> _About this task_
Below are entries to examine: work out how many lines contain the word "Customer", and give only that number.

> _The records_

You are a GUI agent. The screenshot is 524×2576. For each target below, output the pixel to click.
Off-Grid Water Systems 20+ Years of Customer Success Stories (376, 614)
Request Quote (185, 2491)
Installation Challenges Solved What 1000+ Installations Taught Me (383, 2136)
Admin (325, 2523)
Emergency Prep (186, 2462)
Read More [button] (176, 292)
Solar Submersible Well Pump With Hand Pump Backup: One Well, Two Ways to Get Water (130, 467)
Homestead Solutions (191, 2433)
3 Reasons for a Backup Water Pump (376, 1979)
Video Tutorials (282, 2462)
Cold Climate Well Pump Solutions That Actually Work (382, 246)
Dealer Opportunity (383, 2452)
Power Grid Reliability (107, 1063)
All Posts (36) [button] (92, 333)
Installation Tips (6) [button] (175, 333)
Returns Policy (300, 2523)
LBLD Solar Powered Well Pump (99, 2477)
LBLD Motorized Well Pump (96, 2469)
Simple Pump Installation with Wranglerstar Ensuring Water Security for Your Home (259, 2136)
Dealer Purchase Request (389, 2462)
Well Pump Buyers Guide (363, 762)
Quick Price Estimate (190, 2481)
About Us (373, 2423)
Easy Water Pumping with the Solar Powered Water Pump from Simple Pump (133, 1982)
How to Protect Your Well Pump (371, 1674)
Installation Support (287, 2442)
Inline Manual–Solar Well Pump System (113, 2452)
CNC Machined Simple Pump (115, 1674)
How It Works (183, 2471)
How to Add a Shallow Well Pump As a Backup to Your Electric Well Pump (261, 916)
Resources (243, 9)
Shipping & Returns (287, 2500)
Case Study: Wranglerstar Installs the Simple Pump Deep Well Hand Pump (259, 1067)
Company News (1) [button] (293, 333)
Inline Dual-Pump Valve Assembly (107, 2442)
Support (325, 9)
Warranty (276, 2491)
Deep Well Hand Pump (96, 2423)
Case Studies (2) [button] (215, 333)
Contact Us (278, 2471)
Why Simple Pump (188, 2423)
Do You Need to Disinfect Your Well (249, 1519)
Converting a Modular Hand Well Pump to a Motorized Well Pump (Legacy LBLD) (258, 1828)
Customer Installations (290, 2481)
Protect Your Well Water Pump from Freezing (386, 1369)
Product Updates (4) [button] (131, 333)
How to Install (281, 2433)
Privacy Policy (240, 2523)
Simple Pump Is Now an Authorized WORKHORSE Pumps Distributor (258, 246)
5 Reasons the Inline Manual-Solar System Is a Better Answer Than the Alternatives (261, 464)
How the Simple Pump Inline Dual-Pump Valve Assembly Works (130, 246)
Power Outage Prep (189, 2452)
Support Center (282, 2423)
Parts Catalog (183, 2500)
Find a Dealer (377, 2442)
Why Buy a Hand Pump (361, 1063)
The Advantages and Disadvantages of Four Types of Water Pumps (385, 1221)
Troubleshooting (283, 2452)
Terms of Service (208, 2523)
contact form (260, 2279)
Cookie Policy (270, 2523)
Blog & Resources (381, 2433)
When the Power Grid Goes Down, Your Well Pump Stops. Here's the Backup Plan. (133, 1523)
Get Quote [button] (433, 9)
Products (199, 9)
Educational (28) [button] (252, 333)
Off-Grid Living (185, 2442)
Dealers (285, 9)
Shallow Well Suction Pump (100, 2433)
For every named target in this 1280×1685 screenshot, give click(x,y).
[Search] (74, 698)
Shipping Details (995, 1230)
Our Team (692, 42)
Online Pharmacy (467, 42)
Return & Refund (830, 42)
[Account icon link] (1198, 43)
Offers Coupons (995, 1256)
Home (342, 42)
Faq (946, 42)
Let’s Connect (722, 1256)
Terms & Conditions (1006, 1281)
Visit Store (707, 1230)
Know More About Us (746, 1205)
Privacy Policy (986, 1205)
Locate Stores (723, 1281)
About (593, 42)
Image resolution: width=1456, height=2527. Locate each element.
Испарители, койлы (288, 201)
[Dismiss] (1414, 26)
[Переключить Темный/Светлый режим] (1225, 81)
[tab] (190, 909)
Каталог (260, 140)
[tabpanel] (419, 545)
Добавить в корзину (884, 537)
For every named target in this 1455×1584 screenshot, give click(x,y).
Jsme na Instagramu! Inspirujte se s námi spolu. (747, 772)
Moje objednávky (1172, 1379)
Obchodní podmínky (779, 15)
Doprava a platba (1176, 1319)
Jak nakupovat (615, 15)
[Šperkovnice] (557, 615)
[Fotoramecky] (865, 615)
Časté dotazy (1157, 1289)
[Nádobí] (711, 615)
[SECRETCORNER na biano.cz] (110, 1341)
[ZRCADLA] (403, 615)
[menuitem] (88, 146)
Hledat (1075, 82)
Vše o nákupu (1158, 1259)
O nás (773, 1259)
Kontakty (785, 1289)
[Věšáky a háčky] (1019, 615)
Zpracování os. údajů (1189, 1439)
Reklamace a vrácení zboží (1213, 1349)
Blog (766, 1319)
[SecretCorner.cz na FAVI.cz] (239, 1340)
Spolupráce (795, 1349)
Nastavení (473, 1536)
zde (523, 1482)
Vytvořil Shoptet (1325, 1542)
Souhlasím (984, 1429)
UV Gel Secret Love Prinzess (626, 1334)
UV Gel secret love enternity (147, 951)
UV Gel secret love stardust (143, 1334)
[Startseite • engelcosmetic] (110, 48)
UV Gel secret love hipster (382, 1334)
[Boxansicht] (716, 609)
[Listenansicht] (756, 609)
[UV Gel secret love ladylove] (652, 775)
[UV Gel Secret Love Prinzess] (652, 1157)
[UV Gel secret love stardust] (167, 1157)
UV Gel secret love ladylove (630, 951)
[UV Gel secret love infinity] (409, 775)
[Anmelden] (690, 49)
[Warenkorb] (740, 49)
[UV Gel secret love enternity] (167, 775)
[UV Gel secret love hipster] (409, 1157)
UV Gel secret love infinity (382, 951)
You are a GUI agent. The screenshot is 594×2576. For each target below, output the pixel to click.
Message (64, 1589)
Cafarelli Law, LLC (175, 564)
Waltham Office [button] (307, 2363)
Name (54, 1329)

> _Solution to this task_
2